Records to use –

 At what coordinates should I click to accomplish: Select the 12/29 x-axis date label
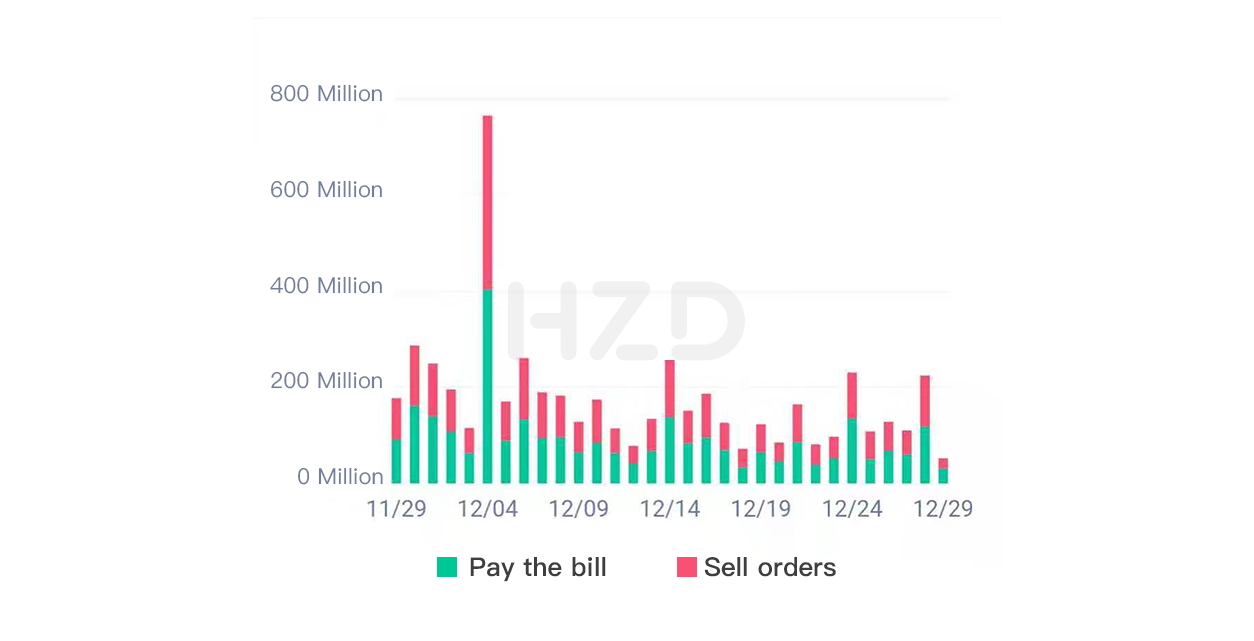[x=943, y=509]
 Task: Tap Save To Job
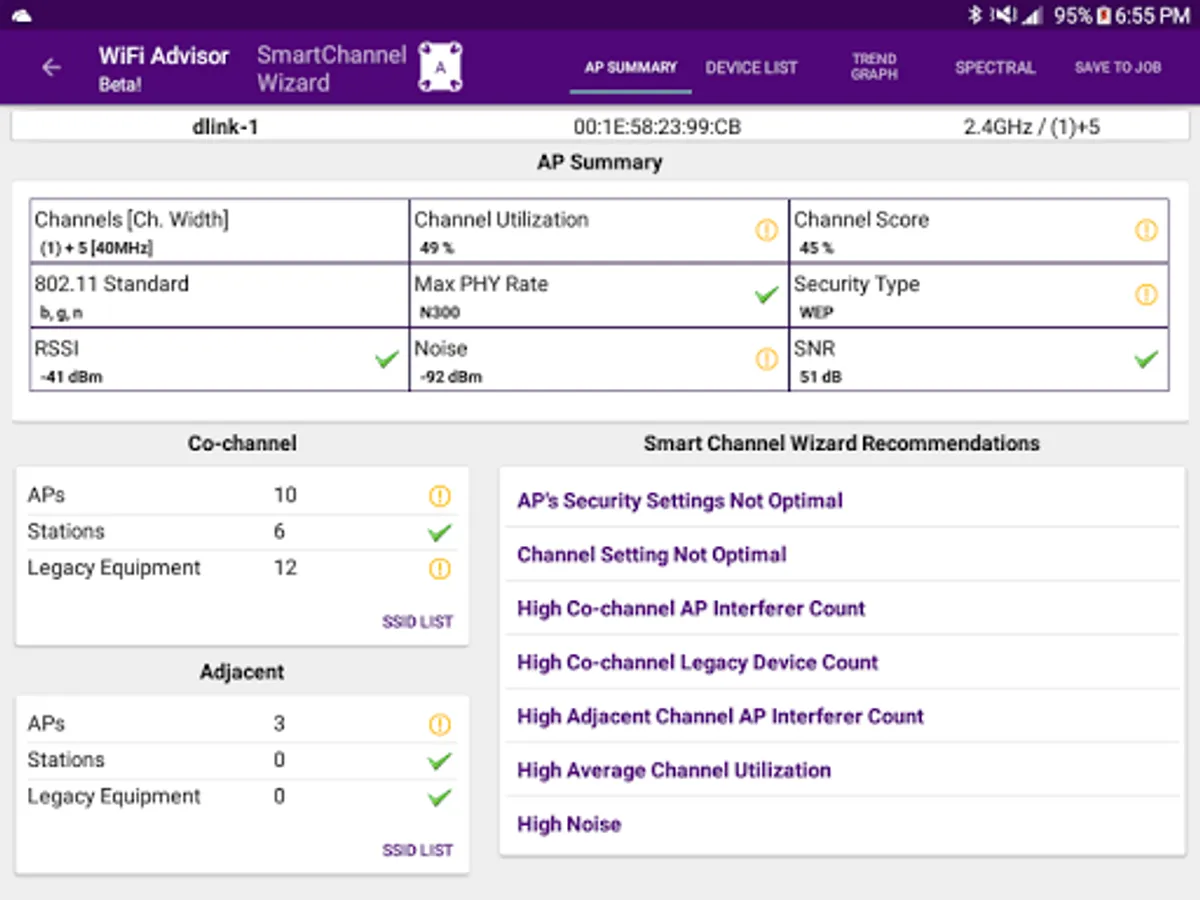point(1118,68)
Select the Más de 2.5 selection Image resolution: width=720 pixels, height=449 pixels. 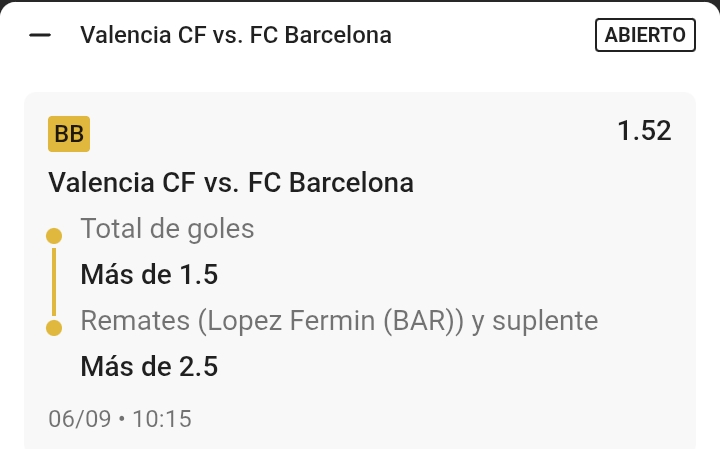point(149,366)

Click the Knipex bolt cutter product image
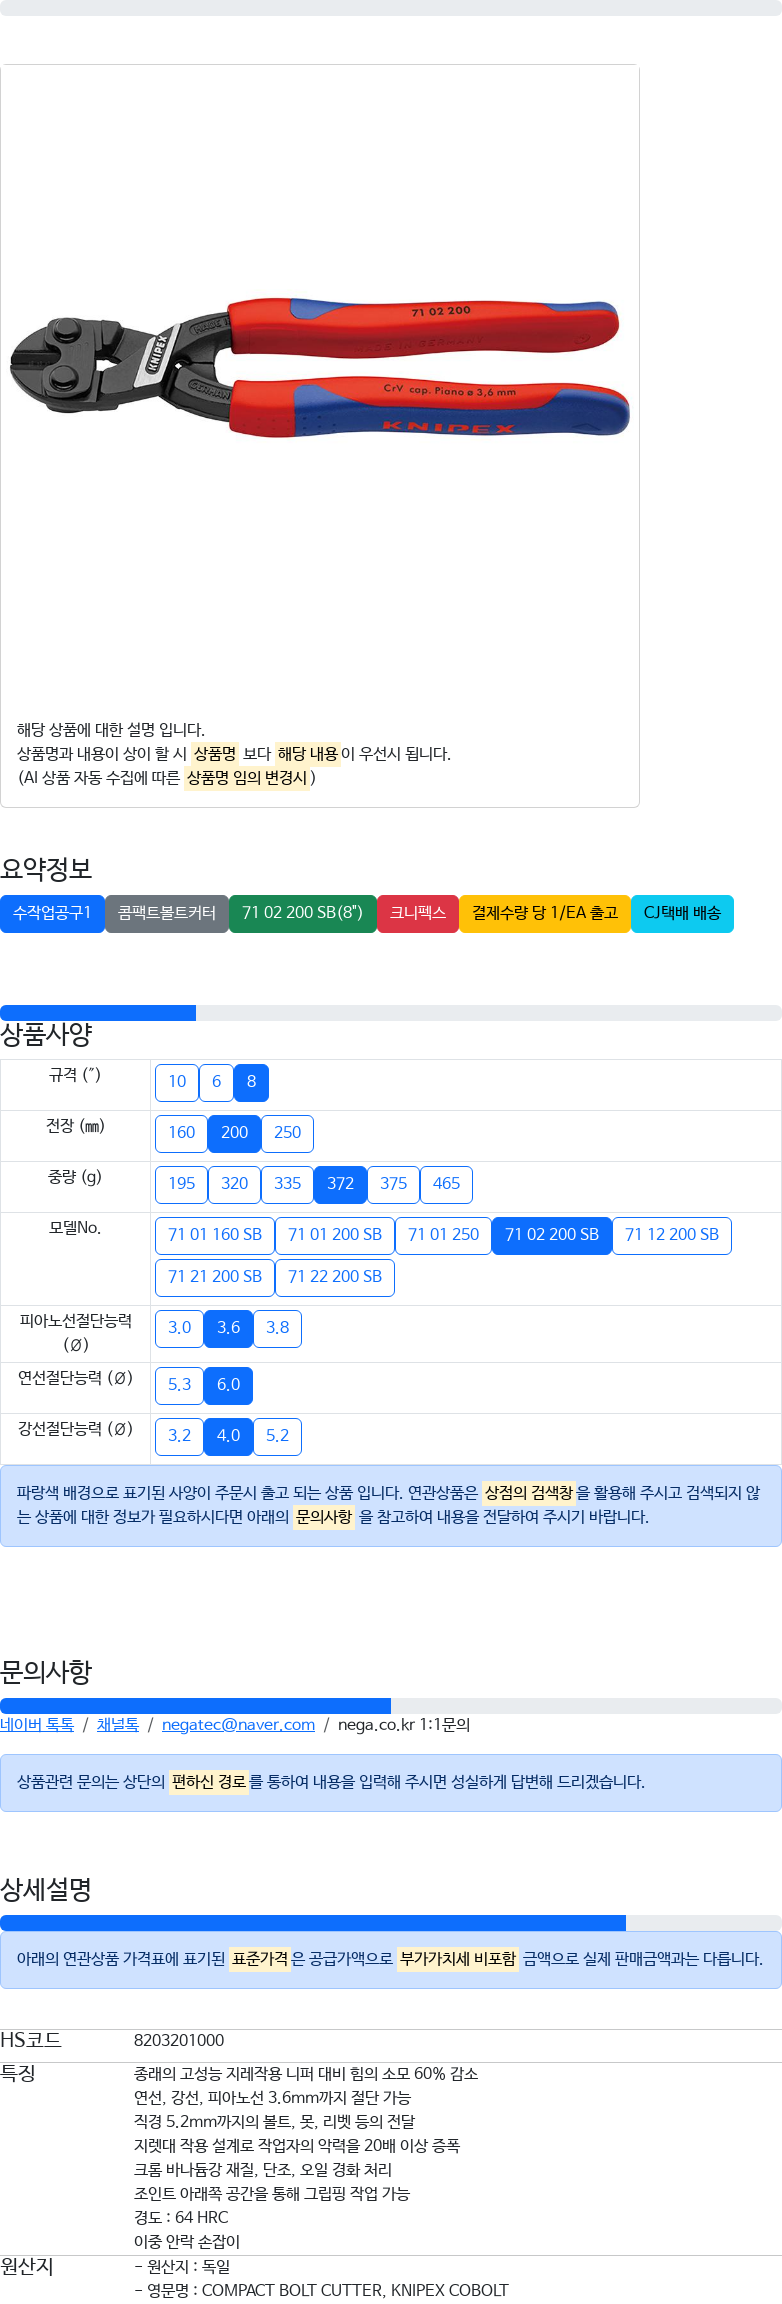click(320, 369)
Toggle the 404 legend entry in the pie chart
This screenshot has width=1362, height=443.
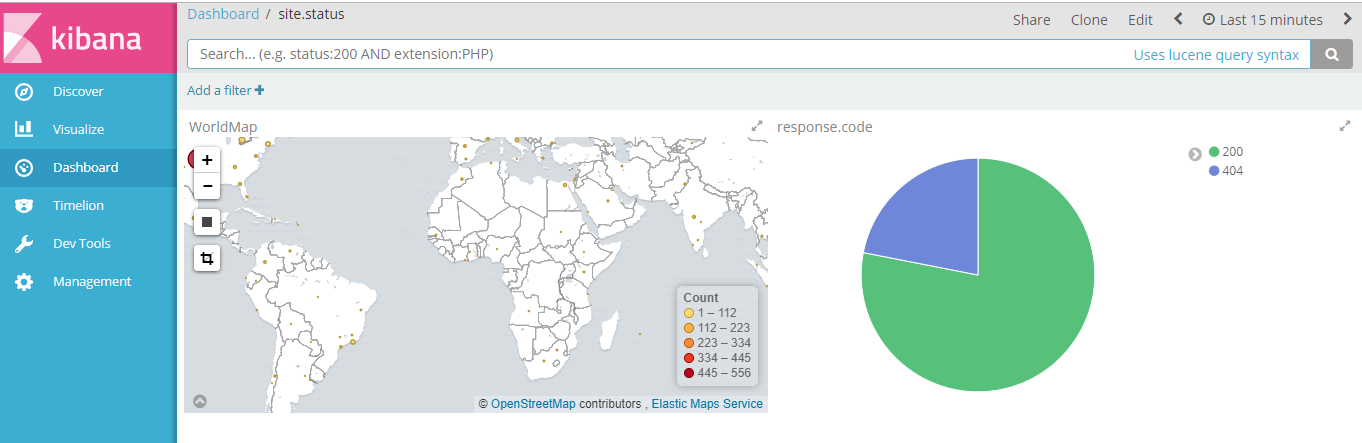coord(1226,171)
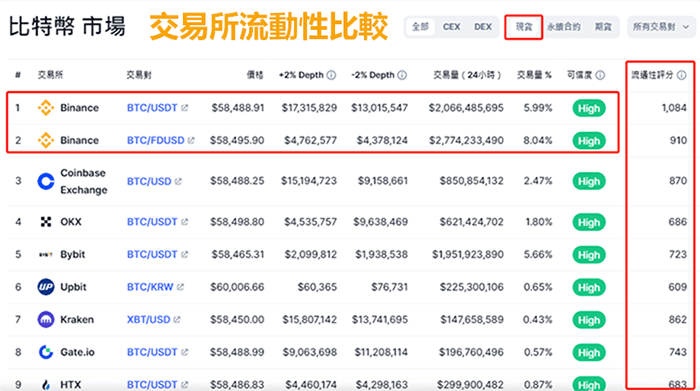Sort by 交易量 (24小時) column header
Screen dimensions: 700x391
coord(467,75)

Task requirements – Starting from the line that contains "Toggle the 404 legend entry in the pie chart", transcribe exactly each line down to the final line of the material above, excluding every picture and adding nothing else.

Exercise answer –
Toggle the 404 legend entry in the pie chart
This screenshot has width=1362, height=443.
coord(1226,171)
Sort by 交易量 (24小時) column header
Screen dimensions: 700x391
coord(467,75)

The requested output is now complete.